● Source records:
────────────────────────────────────────
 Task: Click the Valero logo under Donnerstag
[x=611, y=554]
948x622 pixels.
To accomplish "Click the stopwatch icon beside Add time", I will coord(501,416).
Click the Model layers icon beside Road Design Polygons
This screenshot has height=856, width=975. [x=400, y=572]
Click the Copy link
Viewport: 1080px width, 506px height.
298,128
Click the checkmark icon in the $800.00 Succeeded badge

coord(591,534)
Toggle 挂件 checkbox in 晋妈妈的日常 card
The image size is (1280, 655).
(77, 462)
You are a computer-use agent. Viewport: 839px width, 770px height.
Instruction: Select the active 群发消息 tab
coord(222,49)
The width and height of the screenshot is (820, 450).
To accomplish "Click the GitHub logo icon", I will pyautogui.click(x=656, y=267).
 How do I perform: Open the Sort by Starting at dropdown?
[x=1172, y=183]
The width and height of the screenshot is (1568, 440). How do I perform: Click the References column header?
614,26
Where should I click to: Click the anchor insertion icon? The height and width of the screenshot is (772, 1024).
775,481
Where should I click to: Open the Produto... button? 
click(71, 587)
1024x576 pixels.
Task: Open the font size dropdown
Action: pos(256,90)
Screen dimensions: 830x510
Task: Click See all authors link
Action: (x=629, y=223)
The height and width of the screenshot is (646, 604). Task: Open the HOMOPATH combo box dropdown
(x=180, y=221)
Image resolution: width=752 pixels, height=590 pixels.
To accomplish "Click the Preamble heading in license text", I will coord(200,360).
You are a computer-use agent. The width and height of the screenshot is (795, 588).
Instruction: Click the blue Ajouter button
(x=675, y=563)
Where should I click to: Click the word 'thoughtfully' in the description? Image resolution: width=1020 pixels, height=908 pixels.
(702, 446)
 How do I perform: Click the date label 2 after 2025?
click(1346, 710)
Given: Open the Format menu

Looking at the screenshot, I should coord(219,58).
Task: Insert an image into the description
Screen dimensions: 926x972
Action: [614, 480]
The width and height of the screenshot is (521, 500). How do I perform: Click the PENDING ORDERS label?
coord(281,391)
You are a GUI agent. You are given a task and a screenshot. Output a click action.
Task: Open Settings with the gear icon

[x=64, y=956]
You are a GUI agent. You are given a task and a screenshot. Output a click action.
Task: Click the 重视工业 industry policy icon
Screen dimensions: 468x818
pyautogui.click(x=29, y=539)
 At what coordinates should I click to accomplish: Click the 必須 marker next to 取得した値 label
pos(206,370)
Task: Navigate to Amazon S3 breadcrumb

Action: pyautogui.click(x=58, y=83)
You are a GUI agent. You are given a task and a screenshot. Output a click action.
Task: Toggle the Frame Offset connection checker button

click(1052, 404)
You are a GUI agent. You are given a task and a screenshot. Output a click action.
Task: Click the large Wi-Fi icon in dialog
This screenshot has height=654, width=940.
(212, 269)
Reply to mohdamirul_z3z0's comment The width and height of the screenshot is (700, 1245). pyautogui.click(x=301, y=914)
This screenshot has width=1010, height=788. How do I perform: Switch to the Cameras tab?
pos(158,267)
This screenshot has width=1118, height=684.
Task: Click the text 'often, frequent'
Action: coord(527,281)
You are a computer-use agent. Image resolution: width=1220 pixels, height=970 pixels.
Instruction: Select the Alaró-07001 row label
────────────────────────────────────────
● Problem:
Please rewrite all the material above with "Instruction" replaced by "Command" and everything else unchanged.

● Reply:
 Task: Click the Valero logo under Donnerstag
[x=611, y=554]
948x622 pixels.
To accomplish "Click the stopwatch icon beside Add time", I will coord(501,416).
Click the Model layers icon beside Road Design Polygons
This screenshot has height=856, width=975. [x=400, y=572]
Click the Copy link
Viewport: 1080px width, 506px height.
298,128
Click the checkmark icon in the $800.00 Succeeded badge

coord(591,534)
Toggle 挂件 checkbox in 晋妈妈的日常 card
The image size is (1280, 655).
(77, 462)
You are a computer-use agent. Viewport: 839px width, 770px height.
Command: Select the active 群发消息 tab
coord(222,49)
The width and height of the screenshot is (820, 450).
To accomplish "Click the GitHub logo icon", I will pyautogui.click(x=656, y=267).
 How do I perform: Open the Sort by Starting at dropdown?
[x=1172, y=183]
The width and height of the screenshot is (1568, 440). How do I perform: Click the References column header?
614,26
Where should I click to: Click the anchor insertion icon? The height and width of the screenshot is (772, 1024).
775,481
Where should I click to: Open the Produto... button? 
click(71, 587)
1024x576 pixels.
Task: Open the font size dropdown
Action: pos(256,90)
Screen dimensions: 830x510
Task: Click See all authors link
Action: (x=629, y=223)
The height and width of the screenshot is (646, 604). Task: Open the HOMOPATH combo box dropdown
(x=180, y=221)
Image resolution: width=752 pixels, height=590 pixels.
To accomplish "Click the Preamble heading in license text", I will coord(200,360).
You are a computer-use agent. The width and height of the screenshot is (795, 588).
Command: Click the blue Ajouter button
(x=675, y=563)
Where should I click to: Click the word 'thoughtfully' in the description? Image resolution: width=1020 pixels, height=908 pixels.
(702, 446)
 How do I perform: Click the date label 2 after 2025?
click(1346, 710)
Given: Open the Format menu

Looking at the screenshot, I should coord(219,58).
Task: Insert an image into the description
Screen dimensions: 926x972
Action: [614, 480]
The width and height of the screenshot is (521, 500). How do I perform: Click the PENDING ORDERS label?
coord(281,391)
You are a GUI agent. You are given a task and a screenshot. Output a click action.
Task: Open Settings with the gear icon

[x=64, y=956]
You are a GUI agent. You are given a task and a screenshot. Output a click action.
Task: Click the 重视工业 industry policy icon
Screen dimensions: 468x818
pyautogui.click(x=29, y=539)
 At what coordinates should I click to accomplish: Click the 必須 marker next to 取得した値 label
pos(206,370)
Task: Navigate to Amazon S3 breadcrumb

Action: pyautogui.click(x=58, y=83)
You are a GUI agent. You are given a task and a screenshot. Output a click action.
Task: Toggle the Frame Offset connection checker button

click(1052, 404)
You are a GUI agent. You are given a task and a screenshot. Output a click action.
Task: Click the large Wi-Fi icon in dialog
This screenshot has height=654, width=940.
(212, 269)
Reply to mohdamirul_z3z0's comment The width and height of the screenshot is (700, 1245). pyautogui.click(x=301, y=914)
This screenshot has width=1010, height=788. How do I perform: Switch to the Cameras tab?
pos(158,267)
This screenshot has width=1118, height=684.
Task: Click the text 'often, frequent'
Action: coord(527,281)
You are a computer-use agent. Image resolution: width=1220 pixels, height=970 pixels.
Command: Select the Alaró-07001 row label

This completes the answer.